Working time regulations (WTR) - Amending the WTR to give employees the right to carry over untaken holiday into following years where they have lost the chance to take paid holiday because of sickness absence or maternity/parental or paternity leave. Under the proposals, the right to carry over would be limited to the minimum four weeks' compulsory paid leave which is required by the EU (i.e. the employee would not have the right to carry over the extra 1.6 weeks statutory entitlement which the WTR gives or additional contractual entitlement). This is already practised by some organisations but could still have significant implications for some businesses. The government is also considering proposals to allow employers to 'buy out' the extra 1.6 weeks’ statutory holiday.
Equal Pay – Introduction of a duty on the Employment Tribunals to order an employer, who has lost an equal pay or equivalent sex discrimination claim due to differentials in pay amongst men and women, to conduct a pay audit and publish their results. If this does go ahead, we strongly recommend starting to do your own audits now so that you can address key risks area before you are compelled to publish them and/or risk multiple claims from employees.
The consultation is open until 8 August 2011 and, could result in significant changes for both employers and employees. For further information please visit www.bis.gov.uk/modernworkplaces
And Finally...
Government announces Employment Law Reforms - Not.
On 16 May 2011, a number of national papers leaked proposals which would, if true, substantially change some well-established employment law, for example capping discrimination awards, reforming TUPE and reducing redundancy consultation periods.

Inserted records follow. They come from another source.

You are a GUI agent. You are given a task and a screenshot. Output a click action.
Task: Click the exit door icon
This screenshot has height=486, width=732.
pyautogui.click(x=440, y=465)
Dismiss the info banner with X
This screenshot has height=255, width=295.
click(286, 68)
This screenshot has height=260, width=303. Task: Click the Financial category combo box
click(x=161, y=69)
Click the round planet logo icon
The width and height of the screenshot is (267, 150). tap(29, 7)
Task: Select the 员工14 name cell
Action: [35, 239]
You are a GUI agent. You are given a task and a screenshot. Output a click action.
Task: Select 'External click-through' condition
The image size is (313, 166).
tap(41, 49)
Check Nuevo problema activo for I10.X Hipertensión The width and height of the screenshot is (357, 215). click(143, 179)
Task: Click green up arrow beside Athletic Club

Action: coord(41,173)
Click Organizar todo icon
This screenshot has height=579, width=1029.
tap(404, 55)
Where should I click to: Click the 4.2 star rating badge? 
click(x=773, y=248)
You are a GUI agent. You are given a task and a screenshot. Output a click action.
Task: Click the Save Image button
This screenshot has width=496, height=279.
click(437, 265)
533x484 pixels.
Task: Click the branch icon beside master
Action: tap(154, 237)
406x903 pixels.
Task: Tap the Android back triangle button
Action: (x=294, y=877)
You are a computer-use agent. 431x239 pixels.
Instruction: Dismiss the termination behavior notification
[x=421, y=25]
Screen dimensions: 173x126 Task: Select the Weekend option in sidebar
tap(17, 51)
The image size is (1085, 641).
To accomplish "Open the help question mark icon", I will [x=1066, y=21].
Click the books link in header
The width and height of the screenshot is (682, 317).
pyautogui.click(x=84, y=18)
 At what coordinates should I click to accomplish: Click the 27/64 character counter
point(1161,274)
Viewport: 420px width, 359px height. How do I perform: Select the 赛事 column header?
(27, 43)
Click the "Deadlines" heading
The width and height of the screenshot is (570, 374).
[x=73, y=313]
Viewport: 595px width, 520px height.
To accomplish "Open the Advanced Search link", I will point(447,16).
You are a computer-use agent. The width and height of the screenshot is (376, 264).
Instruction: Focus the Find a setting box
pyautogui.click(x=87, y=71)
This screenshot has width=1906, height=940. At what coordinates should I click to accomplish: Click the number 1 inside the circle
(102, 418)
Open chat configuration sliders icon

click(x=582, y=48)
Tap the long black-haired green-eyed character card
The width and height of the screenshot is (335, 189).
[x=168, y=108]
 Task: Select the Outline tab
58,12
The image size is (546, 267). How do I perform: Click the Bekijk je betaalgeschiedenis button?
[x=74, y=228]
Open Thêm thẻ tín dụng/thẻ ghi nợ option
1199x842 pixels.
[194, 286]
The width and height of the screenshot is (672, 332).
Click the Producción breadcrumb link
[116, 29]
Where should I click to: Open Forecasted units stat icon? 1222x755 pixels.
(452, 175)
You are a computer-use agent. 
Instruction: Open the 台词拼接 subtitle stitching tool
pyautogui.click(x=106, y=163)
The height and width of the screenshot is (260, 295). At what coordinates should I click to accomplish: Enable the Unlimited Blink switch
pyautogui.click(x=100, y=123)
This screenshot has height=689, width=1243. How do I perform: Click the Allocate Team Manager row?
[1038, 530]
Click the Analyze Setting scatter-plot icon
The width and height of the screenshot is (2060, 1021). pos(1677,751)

However, before you start to get excited or cry “Not more changes!”, it has all turned out to be much ado about nothing. The Government has in fact only stated that it will be "looking carefully at the arguments for reform" but that "legislation will not necessarily be the route to implement any change if there is a case for reform". In other words, the Government knows that it cannot simply do away with the framework of TUPE or cap discrimination awards (both of which derive from EU Directives) without the ECJ having something to say about it!